— EXERCISE BRIEF —
Although the data below holds other lines too, output only those from the line with "Image resolution: width=1568" up to and including the line with "Viewport: 1568px width, 714px height.", exactly as they appear.
*** Opening GIVEN DATA ***
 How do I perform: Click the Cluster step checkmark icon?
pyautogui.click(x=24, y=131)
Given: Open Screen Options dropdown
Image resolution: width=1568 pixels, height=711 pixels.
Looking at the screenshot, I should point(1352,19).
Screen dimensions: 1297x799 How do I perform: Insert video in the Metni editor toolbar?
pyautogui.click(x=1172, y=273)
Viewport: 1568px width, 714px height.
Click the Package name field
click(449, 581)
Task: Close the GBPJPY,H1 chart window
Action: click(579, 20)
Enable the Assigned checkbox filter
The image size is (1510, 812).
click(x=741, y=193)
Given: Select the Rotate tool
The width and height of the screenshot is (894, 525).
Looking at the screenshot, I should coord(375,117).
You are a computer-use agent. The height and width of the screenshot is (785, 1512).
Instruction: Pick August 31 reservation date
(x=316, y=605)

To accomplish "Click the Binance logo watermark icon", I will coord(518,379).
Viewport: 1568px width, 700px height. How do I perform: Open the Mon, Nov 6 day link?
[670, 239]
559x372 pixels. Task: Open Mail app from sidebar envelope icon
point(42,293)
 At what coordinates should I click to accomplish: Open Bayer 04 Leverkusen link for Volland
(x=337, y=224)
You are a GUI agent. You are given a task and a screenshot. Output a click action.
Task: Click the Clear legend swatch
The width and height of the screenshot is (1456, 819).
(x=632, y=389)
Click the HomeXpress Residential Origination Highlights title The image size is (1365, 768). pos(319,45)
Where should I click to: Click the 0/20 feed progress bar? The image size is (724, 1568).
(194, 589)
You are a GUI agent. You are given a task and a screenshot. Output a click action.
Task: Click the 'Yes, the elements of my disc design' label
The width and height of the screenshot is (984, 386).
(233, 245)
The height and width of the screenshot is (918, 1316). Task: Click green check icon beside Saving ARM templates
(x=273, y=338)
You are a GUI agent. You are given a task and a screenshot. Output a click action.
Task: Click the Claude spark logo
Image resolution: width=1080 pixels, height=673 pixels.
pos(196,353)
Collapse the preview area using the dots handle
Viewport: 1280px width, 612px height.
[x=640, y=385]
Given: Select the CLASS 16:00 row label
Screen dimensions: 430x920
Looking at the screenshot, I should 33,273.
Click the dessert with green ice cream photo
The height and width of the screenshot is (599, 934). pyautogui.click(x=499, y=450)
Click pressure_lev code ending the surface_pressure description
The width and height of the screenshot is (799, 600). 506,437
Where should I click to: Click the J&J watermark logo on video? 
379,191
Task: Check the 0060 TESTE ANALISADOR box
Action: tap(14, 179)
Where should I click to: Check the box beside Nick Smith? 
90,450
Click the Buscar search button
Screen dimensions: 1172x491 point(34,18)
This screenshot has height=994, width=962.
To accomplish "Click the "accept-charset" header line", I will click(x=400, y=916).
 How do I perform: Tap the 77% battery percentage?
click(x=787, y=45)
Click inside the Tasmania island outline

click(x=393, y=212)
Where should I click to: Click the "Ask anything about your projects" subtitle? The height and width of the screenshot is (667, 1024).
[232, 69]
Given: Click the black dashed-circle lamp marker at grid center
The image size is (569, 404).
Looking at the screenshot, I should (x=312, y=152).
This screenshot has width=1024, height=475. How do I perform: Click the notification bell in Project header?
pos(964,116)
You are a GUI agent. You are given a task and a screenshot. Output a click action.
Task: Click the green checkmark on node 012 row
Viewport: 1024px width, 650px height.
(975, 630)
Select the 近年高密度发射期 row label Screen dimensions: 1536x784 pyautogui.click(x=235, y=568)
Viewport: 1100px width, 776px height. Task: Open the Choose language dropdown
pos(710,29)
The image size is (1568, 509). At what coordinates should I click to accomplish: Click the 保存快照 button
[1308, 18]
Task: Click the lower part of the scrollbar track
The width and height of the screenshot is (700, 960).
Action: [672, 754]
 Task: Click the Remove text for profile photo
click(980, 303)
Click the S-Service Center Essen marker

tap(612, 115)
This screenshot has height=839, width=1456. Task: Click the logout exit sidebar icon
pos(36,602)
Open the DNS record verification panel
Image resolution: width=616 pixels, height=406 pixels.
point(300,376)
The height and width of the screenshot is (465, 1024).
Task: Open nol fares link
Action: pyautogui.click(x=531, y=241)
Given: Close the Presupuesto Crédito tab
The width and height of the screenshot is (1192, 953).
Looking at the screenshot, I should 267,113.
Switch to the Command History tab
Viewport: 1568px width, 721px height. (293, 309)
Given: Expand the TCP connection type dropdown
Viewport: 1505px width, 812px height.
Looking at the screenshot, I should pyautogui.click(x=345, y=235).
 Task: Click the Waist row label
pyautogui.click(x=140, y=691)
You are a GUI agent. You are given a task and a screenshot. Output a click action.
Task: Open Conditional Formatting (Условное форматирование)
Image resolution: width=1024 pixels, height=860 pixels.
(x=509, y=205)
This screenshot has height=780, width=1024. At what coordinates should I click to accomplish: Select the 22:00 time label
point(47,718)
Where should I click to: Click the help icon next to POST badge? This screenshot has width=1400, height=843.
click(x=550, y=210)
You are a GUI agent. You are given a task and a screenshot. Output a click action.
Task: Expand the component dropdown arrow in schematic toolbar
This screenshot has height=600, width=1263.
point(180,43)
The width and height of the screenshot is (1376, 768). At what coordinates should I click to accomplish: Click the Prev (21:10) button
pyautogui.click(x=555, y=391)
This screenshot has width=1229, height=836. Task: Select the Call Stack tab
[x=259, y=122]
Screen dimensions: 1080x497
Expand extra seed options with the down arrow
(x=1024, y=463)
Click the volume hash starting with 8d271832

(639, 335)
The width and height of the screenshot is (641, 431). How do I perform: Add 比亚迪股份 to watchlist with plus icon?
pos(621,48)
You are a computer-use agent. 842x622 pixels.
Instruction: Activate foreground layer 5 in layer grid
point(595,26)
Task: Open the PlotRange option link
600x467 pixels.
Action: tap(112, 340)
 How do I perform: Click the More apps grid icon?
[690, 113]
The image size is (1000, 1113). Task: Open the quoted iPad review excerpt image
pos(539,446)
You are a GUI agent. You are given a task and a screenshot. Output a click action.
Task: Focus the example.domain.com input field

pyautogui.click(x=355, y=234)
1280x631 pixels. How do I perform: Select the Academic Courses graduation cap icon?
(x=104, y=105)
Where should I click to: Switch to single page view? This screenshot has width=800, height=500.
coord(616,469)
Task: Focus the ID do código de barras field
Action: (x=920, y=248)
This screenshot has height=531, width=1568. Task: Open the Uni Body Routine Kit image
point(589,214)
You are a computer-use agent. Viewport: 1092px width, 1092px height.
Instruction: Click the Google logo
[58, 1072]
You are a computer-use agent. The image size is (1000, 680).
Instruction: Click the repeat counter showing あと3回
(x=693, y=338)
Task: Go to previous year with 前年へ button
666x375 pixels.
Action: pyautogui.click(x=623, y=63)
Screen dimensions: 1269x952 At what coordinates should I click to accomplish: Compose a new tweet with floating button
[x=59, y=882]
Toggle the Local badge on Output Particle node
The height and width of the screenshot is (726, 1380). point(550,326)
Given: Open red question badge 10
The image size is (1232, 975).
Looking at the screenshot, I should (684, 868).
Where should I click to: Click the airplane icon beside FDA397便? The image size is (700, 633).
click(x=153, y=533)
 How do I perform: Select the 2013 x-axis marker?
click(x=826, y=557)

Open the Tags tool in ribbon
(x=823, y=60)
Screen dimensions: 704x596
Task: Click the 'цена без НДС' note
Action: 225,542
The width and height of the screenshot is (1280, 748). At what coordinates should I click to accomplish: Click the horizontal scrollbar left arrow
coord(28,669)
*** Closing GIVEN DATA ***
— ANSWER AREA —
Image resolution: width=1568 pixels, height=711 pixels.
Looking at the screenshot, I should point(1352,19).
Screen dimensions: 1297x799 How do I perform: Insert video in the Metni editor toolbar?
pyautogui.click(x=1172, y=273)
Viewport: 1568px width, 714px height.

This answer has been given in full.